Plusieurs travaux d’économistes ont montré que ce mécanisme bloque le développement industriel de ces pays par manque de financement de l’économie. De 3600 milliards de francs CFA en 2005, les réserves des pays africains déposées dans le fameux compte d’opérations sont passées à 13000 milliards de francs CFA en 2015. Cela combiné au libre transfert de capitaux des entreprises françaises qui dominent souvent les économies des ex-colonies françaises (Elf, Total, Orange, Areva, Groupe Bolloré, Société générale, etc.), cette situation n’encourage guère l’industrialisation et l’interdépendance entre les pays de la zone franc.
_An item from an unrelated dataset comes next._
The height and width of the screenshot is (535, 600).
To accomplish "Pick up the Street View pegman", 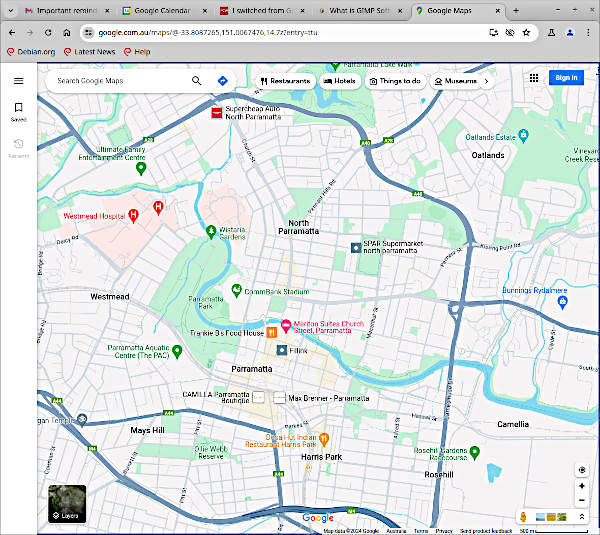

Qui plus est, l’interdépendance économique est entravée par la non convertibilité des francs CFA. En effet, « depuis la dévaluation de 1994, les francs CFA des zones UEMOA et CEMAC ne sont plus convertibles entre eux par un taux de change fixe et les flux de capitaux entre les deux zones sont soumis à des restrictions… ». Ainsi, on peut comprendre aisément que le taux des échanges entre pays de l’UEMOA ne dépasse guère les 15% alors qu’il se situe à 60% dans l’Union européenne.
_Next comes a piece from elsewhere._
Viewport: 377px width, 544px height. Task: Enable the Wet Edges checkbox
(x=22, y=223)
Par ailleurs, l’arrimage du franc CFA à l’euro peut, en cas d’euro fort, agir comme une taxe à l’exportation et une subvention à l’importation. D’une part, les produits africains subiront une perte de compétitivité, d’autre part, l’équilibre de la balance commerciale sera difficile à établir à cause des importations massives à bas prix. Les pays de la zone franc sont ainsi privés de cet outil économique qu’est la gestion de la monnaie pour stimuler leur développement. Pourtant, la France, de 1945 à 1948, période pendant laquelle elle a connu une perte de compétitivité, a dévalué sa monnaie de 15% en octobre 1948 et réévaluer le franc CFA de 15%. Pour leur développement industriel, les pays asiatiques (la Chine en particulier) se servent de l’outil monétaire à chaque fois que de besoin est pour soutenir leur essor économique à tel point qu’ils sont surnommés les « tigres ou dragons » économiques. Cette privation de l’outil monétaire est encore plus visible dans l’UEMOA, depuis 2010, où le Conseil des ministres de l’économie de cet espace ne définit plus la politique monétaire mais un Comité de politique monétaire où siège la France avec une voix délibérative (d’aucuns disent même avec un droit de véto) pendant que le président de la Commission de l’UEMOA siège avec une voix consultative. Cherchez l’erreur ! L’une des critiques faites au système franc CFA est le clonage de la politique monétaire de la Banque centrale européenne (BCE) par les Banques centrales des pays de la zone franc qui l’appliquent en Afrique sans une adaptation aux réalités économiques du continent. Ce qui fait qu’au lieu de soutenir l’investissement et la croissance en activant d’autres outils de politique monétaire comme le taux de change, le taux d’intérêt, l’octroi de liquidités, elles sont mobilisées pour le combat contre l’inflation et pour le maintien de la parité fixe entre le franc CFA et l’euro.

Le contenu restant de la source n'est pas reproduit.